Getting Started

Prerequisites

Installing Spark

Rumble requires a spark installation on ideally Linux or Mac. We recommend installing 2.4.1 from this page. Download the file and unzip it, which will create a directory called spark-2.4.1-bin-hadoop2.7.

Move over this directory to, for example, /usr/local/bin

mv spark-2.4.1-bin-hadoop2.7 /usr/local/bin

and add /usr/local/bin/spark-2.4.1-bin-hadoop2.7 to the PATH variable

export PATH=/usr/local/bin/spark-2.4.1-bin-hadoop2.7/bin:$PATH

You can test that this worked with:

spark-submit --version

Installing Rumble

In order to run Rumble, you need to download the .jar file from the download page and put it in a directory of your choice. For Spark 2.4.1 we recommend the .jar file with ant 4.7 (not 4.5.3).

Creating some data set

Create, in the same directory as Rumble, a file data.json and put the following content inside. This is a list of JSON objects in the jsonlines format.

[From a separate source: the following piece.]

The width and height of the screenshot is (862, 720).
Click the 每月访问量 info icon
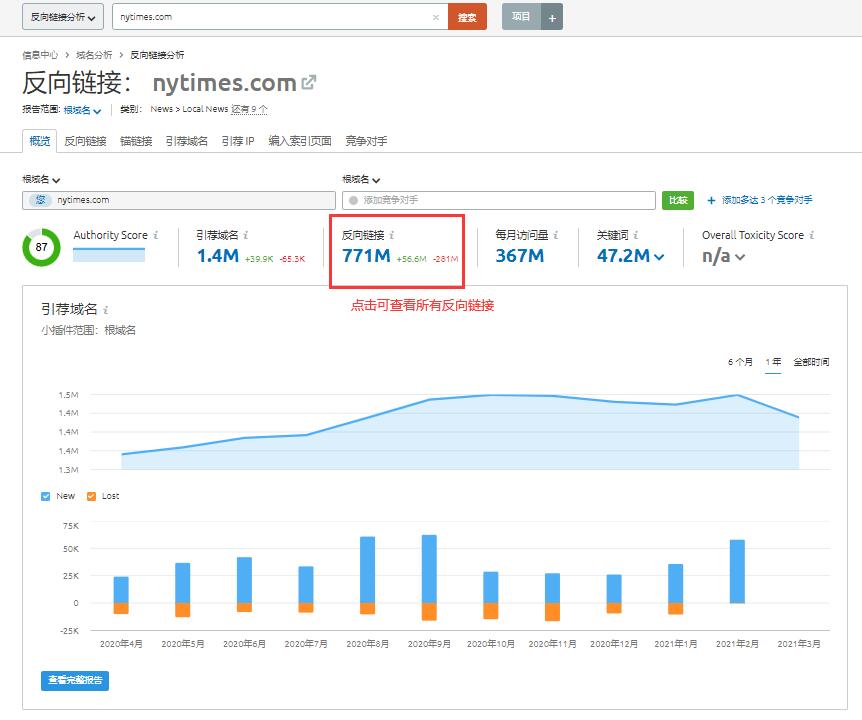[553, 238]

{ "product" : "broiler", "store number" : 1, "quantity" : 20  }
{ "product" : "toaster", "store number" : 2, "quantity" : 100 }
{ "product" : "toaster", "store number" : 2, "quantity" : 50 }
{ "product" : "toaster", "store number" : 3, "quantity" : 50 }
{ "product" : "blender", "store number" : 3, "quantity" : 100 }
{ "product" : "blender", "store number" : 3, "quantity" : 150 }
{ "product" : "socks", "store number" : 1, "quantity" : 500 }
{ "product" : "socks", "store number" : 2, "quantity" : 10 }
{ "product" : "shirt", "store number" : 3, "quantity" : 10 }

Running simple queries locally

In a shell, from the directory where the rumble .jar lies, type, all on one line:

spark-submit --master local[*] --deploy-mode client spark-rumble-1.1.jar --shell yes

The Rumble shell appears:

Using Spark's default log4j profile: org/apache/spark/log4j-defaults.properties
    ____                  __    __   
   / __ \__  ______ ___  / /_  / /__ 
  / /_/ / / / / __ `__ \/ __ \/ / _ \
 / _, _/ /_/ / / / / / / /_/ / /  __/
/_/ |_|\__,_/_/ /_/ /_/_.___/_/\___/ 
Master: local[2]
Item Display Limit: 100
Output Path: -
Log Path: -
Query Path : -

jiqs$

You can now start typing simple queries like the following few examples. Press three times the return key to execute a query. A warning about the ANTLR version may appear if you didn't pick the right jar file, but often you can just ignore it.

"Hello, World"

 1 + 1

 (3 * 4) div 5

The following query should output the file created above:

 json-file("data.json")

The above queries do not actually use Spark. Spark is used when the I/O workload can be parallelized, which is the case with a FLWOR expression. The simplest such query goes like so, here with 10 partitions:

for $i in json-file("data.json", 10)
return $i

The above creates a very simple Spark job with only a creation and an action.

Data can be filtered with the where clause. Below the hood, a Spark transformation will be used:

for $i in json-file("data.json", 10)
where $i.quantity gt 99
return $i

Rumble also supports grouping and aggregation, like so:

for $i in json-file("data.json", 10)
let $quantity := $i.quantity
group by $product := $i.product
return { "product" : $product, "total-quantity" : sum($quantity) }

Rumble also supports ordering, like so. Note that clauses (where, let, group by, order by) can appear in any order. The only constraint is that the first clause should be a for or a let clause.

for $i in json-file("data.json", 10)
let $quantity := $i.quantity
group by $product := $i.product
let $sum := sum($quantity)
order by $sum descending
return { "product" : $product, "total-quantity" : $sum }

Finally, Rumble can also parallelize local data, exactly like Sparks' parallelize() creation:

for $i in parallelize((
 { "product" : "broiler", "store number" : 1, "quantity" : 20  },
 { "product" : "toaster", "store number" : 2, "quantity" : 100 },
 { "product" : "toaster", "store number" : 2, "quantity" : 50 },
 { "product" : "toaster", "store number" : 3, "quantity" : 50 },
 { "product" : "blender", "store number" : 3, "quantity" : 100 },
 { "product" : "blender", "store number" : 3, "quantity" : 150 },
 { "product" : "socks", "store number" : 1, "quantity" : 500 },
 { "product" : "socks", "store number" : 2, "quantity" : 10 },
 { "product" : "shirt", "store number" : 3, "quantity" : 10 }
), 10)
let $quantity := $i.quantity
group by $product := $i.product
let $sum := sum($quantity)
order by $sum descending
return { "product" : $product, "total-quantity" : $sum }

Mind the double parenthesis, as parallelize is a unary function to which we pass a sequence of objects.

Further steps

More details on FLWOR expressions can be found in the JSONiq specification.